*Requirements:* Convert every line of the entries below into a Markdown table with the columns "Row" and "Line," numbering each row and leaving out blank lines.

━━━━━ Material provided

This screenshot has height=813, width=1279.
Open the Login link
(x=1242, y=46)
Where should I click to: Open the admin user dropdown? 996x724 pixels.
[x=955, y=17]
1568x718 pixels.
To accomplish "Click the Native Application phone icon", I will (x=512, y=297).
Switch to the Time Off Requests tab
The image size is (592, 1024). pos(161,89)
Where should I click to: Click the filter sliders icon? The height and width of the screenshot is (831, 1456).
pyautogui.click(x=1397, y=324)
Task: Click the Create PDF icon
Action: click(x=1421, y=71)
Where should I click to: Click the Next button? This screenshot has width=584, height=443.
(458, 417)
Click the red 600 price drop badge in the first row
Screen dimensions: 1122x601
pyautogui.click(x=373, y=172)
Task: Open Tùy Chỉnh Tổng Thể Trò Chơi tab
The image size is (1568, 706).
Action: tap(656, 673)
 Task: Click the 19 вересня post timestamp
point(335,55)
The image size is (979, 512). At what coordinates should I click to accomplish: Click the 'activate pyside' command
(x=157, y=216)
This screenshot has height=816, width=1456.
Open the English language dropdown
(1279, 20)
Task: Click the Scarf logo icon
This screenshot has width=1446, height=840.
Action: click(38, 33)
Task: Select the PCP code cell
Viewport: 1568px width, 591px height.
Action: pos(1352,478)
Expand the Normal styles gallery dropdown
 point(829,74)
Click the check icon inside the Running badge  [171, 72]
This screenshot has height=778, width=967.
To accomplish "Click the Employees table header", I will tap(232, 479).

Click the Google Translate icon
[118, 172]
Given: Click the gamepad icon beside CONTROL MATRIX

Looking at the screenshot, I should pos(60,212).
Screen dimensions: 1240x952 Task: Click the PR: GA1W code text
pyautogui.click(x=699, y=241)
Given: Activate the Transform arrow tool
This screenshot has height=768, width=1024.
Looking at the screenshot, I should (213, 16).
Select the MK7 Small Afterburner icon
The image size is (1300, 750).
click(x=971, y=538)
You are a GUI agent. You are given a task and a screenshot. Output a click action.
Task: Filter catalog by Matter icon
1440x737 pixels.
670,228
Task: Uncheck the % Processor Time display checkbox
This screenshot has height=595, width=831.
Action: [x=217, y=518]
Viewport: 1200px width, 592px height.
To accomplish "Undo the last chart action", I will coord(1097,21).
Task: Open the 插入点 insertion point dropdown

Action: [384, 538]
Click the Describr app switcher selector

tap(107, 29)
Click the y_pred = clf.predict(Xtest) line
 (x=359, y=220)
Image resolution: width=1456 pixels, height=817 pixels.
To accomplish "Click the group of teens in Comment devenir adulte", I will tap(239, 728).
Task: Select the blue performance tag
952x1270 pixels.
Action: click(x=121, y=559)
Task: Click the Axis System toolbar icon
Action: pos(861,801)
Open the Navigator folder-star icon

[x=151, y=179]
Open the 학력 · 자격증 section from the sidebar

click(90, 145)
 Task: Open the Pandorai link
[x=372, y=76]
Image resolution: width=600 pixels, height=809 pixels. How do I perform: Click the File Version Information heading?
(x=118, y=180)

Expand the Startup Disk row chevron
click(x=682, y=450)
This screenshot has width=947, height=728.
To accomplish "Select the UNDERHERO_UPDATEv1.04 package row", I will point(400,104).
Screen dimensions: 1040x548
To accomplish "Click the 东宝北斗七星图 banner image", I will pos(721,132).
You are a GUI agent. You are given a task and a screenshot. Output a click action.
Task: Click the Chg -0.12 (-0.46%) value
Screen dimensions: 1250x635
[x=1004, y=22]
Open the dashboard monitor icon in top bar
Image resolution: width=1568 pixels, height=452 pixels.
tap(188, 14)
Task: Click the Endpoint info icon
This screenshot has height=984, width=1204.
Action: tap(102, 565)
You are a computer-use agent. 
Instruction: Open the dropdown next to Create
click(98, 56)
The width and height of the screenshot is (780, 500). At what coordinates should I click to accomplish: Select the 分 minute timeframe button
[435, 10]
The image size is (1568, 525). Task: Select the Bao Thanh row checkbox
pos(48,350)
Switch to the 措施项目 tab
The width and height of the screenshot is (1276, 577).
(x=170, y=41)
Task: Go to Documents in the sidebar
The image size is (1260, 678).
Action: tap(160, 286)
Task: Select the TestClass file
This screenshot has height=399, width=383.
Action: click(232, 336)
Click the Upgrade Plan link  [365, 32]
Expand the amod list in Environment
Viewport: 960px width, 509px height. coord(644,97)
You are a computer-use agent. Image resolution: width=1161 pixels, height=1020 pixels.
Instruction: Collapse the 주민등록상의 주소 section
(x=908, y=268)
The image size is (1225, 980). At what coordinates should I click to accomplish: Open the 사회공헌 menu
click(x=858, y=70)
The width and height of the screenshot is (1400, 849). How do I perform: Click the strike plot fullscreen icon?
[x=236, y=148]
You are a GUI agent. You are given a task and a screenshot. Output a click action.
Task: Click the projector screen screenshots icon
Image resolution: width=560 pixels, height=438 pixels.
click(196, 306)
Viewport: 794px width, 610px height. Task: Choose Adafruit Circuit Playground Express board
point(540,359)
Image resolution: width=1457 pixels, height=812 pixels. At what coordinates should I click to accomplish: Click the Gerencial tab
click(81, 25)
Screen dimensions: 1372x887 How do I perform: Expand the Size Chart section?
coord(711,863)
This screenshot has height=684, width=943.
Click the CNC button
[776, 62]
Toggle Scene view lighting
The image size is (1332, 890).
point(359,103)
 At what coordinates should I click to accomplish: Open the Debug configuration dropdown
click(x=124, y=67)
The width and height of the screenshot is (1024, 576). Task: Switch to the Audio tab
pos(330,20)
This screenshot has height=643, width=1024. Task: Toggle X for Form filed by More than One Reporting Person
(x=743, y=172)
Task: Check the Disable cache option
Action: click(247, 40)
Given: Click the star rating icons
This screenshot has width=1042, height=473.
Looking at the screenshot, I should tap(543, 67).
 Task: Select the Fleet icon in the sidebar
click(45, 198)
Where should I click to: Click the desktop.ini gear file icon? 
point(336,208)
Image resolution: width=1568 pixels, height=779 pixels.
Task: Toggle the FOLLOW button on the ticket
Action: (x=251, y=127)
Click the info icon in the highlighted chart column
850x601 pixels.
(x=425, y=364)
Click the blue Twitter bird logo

━━━━━━━━━━

*Exercise answer:*
| Row | Line |
|---|---|
| 1 | This screenshot has height=813, width=1279. |
| 2 | Open the Login link |
| 3 | (x=1242, y=46) |
| 4 | Where should I click to: Open the admin user dropdown? 996x724 pixels. |
| 5 | [x=955, y=17] |
| 6 | 1568x718 pixels. |
| 7 | To accomplish "Click the Native Application phone icon", I will (x=512, y=297). |
| 8 | Switch to the Time Off Requests tab |
| 9 | The image size is (592, 1024). pos(161,89) |
| 10 | Where should I click to: Click the filter sliders icon? The height and width of the screenshot is (831, 1456). |
| 11 | pyautogui.click(x=1397, y=324) |
| 12 | Task: Click the Create PDF icon |
| 13 | Action: click(x=1421, y=71) |
| 14 | Where should I click to: Click the Next button? This screenshot has width=584, height=443. |
| 15 | (458, 417) |
| 16 | Click the red 600 price drop badge in the first row |
| 17 | Screen dimensions: 1122x601 |
| 18 | pyautogui.click(x=373, y=172) |
| 19 | Task: Open Tùy Chỉnh Tổng Thể Trò Chơi tab |
| 20 | The image size is (1568, 706). |
| 21 | Action: tap(656, 673) |
| 22 |  Task: Click the 19 вересня post timestamp |
| 23 | point(335,55) |
| 24 | The image size is (979, 512). At what coordinates should I click to accomplish: Click the 'activate pyside' command |
| 25 | (x=157, y=216) |
| 26 | This screenshot has height=816, width=1456. |
| 27 | Open the English language dropdown |
| 28 | (1279, 20) |
| 29 | Task: Click the Scarf logo icon |
| 30 | This screenshot has width=1446, height=840. |
| 31 | Action: click(38, 33) |
| 32 | Task: Select the PCP code cell |
| 33 | Viewport: 1568px width, 591px height. |
| 34 | Action: pos(1352,478) |
| 35 | Expand the Normal styles gallery dropdown |
| 36 |  point(829,74) |
| 37 | Click the check icon inside the Running badge  [171, 72] |
| 38 | This screenshot has height=778, width=967. |
| 39 | To accomplish "Click the Employees table header", I will tap(232, 479). |
| 40 | Click the Google Translate icon |
| 41 | [118, 172] |
| 42 | Given: Click the gamepad icon beside CONTROL MATRIX |
| 43 | Looking at the screenshot, I should pos(60,212). |
| 44 | Screen dimensions: 1240x952 Task: Click the PR: GA1W code text |
| 45 | pyautogui.click(x=699, y=241) |
| 46 | Given: Activate the Transform arrow tool |
| 47 | This screenshot has height=768, width=1024. |
| 48 | Looking at the screenshot, I should (213, 16). |
| 49 | Select the MK7 Small Afterburner icon |
| 50 | The image size is (1300, 750). |
| 51 | click(x=971, y=538) |
| 52 | You are a GUI agent. You are given a task and a screenshot. Output a click action. |
| 53 | Task: Filter catalog by Matter icon |
| 54 | 1440x737 pixels. |
| 55 | 670,228 |
| 56 | Task: Uncheck the % Processor Time display checkbox |
| 57 | This screenshot has height=595, width=831. |
| 58 | Action: [x=217, y=518] |
| 59 | Viewport: 1200px width, 592px height. |
| 60 | To accomplish "Undo the last chart action", I will coord(1097,21). |
| 61 | Task: Open the 插入点 insertion point dropdown |
| 62 | Action: [384, 538] |
| 63 | Click the Describr app switcher selector |
| 64 | tap(107, 29) |
| 65 | Click the y_pred = clf.predict(Xtest) line |
| 66 |  (x=359, y=220) |
| 67 | Image resolution: width=1456 pixels, height=817 pixels. |
| 68 | To accomplish "Click the group of teens in Comment devenir adulte", I will tap(239, 728). |
| 69 | Task: Select the blue performance tag |
| 70 | 952x1270 pixels. |
| 71 | Action: click(x=121, y=559) |
| 72 | Task: Click the Axis System toolbar icon |
| 73 | Action: pos(861,801) |
| 74 | Open the Navigator folder-star icon |
| 75 | [x=151, y=179] |
| 76 | Open the 학력 · 자격증 section from the sidebar |
| 77 | click(90, 145) |
| 78 |  Task: Open the Pandorai link |
| 79 | [x=372, y=76] |
| 80 | Image resolution: width=600 pixels, height=809 pixels. How do I perform: Click the File Version Information heading? |
| 81 | (x=118, y=180) |
| 82 | Expand the Startup Disk row chevron |
| 83 | click(x=682, y=450) |
| 84 | This screenshot has width=947, height=728. |
| 85 | To accomplish "Select the UNDERHERO_UPDATEv1.04 package row", I will point(400,104). |
| 86 | Screen dimensions: 1040x548 |
| 87 | To accomplish "Click the 东宝北斗七星图 banner image", I will pos(721,132). |
| 88 | You are a GUI agent. You are given a task and a screenshot. Output a click action. |
| 89 | Task: Click the Chg -0.12 (-0.46%) value |
| 90 | Screen dimensions: 1250x635 |
| 91 | [x=1004, y=22] |
| 92 | Open the dashboard monitor icon in top bar |
| 93 | Image resolution: width=1568 pixels, height=452 pixels. |
| 94 | tap(188, 14) |
| 95 | Task: Click the Endpoint info icon |
| 96 | This screenshot has height=984, width=1204. |
| 97 | Action: tap(102, 565) |
| 98 | You are a computer-use agent.  |
| 99 | Instruction: Open the dropdown next to Create |
| 100 | click(98, 56) |
| 101 | The width and height of the screenshot is (780, 500). At what coordinates should I click to accomplish: Select the 分 minute timeframe button |
| 102 | [435, 10] |
| 103 | The image size is (1568, 525). Task: Select the Bao Thanh row checkbox |
| 104 | pos(48,350) |
| 105 | Switch to the 措施项目 tab |
| 106 | The width and height of the screenshot is (1276, 577). |
| 107 | (x=170, y=41) |
| 108 | Task: Go to Documents in the sidebar |
| 109 | The image size is (1260, 678). |
| 110 | Action: tap(160, 286) |
| 111 | Task: Select the TestClass file |
| 112 | This screenshot has height=399, width=383. |
| 113 | Action: click(232, 336) |
| 114 | Click the Upgrade Plan link  [365, 32] |
| 115 | Expand the amod list in Environment |
| 116 | Viewport: 960px width, 509px height. coord(644,97) |
| 117 | You are a computer-use agent. Image resolution: width=1161 pixels, height=1020 pixels. |
| 118 | Instruction: Collapse the 주민등록상의 주소 section |
| 119 | (x=908, y=268) |
| 120 | The image size is (1225, 980). At what coordinates should I click to accomplish: Open the 사회공헌 menu |
| 121 | click(x=858, y=70) |
| 122 | The width and height of the screenshot is (1400, 849). How do I perform: Click the strike plot fullscreen icon? |
| 123 | [x=236, y=148] |
| 124 | You are a GUI agent. You are given a task and a screenshot. Output a click action. |
| 125 | Task: Click the projector screen screenshots icon |
| 126 | Image resolution: width=560 pixels, height=438 pixels. |
| 127 | click(196, 306) |
| 128 | Viewport: 794px width, 610px height. Task: Choose Adafruit Circuit Playground Express board |
| 129 | point(540,359) |
| 130 | Image resolution: width=1457 pixels, height=812 pixels. At what coordinates should I click to accomplish: Click the Gerencial tab |
| 131 | click(81, 25) |
| 132 | Screen dimensions: 1372x887 How do I perform: Expand the Size Chart section? |
| 133 | coord(711,863) |
| 134 | This screenshot has height=684, width=943. |
| 135 | Click the CNC button |
| 136 | [776, 62] |
| 137 | Toggle Scene view lighting |
| 138 | The image size is (1332, 890). |
| 139 | point(359,103) |
| 140 |  At what coordinates should I click to accomplish: Open the Debug configuration dropdown |
| 141 | click(x=124, y=67) |
| 142 | The width and height of the screenshot is (1024, 576). Task: Switch to the Audio tab |
| 143 | pos(330,20) |
| 144 | This screenshot has height=643, width=1024. Task: Toggle X for Form filed by More than One Reporting Person |
| 145 | (x=743, y=172) |
| 146 | Task: Check the Disable cache option |
| 147 | Action: click(247, 40) |
| 148 | Given: Click the star rating icons |
| 149 | This screenshot has width=1042, height=473. |
| 150 | Looking at the screenshot, I should tap(543, 67). |
| 151 |  Task: Select the Fleet icon in the sidebar |
| 152 | click(45, 198) |
| 153 | Where should I click to: Click the desktop.ini gear file icon?  |
| 154 | point(336,208) |
| 155 | Image resolution: width=1568 pixels, height=779 pixels. |
| 156 | Task: Toggle the FOLLOW button on the ticket |
| 157 | Action: (x=251, y=127) |
| 158 | Click the info icon in the highlighted chart column |
| 159 | 850x601 pixels. |
| 160 | (x=425, y=364) |
| 161 | Click the blue Twitter bird logo |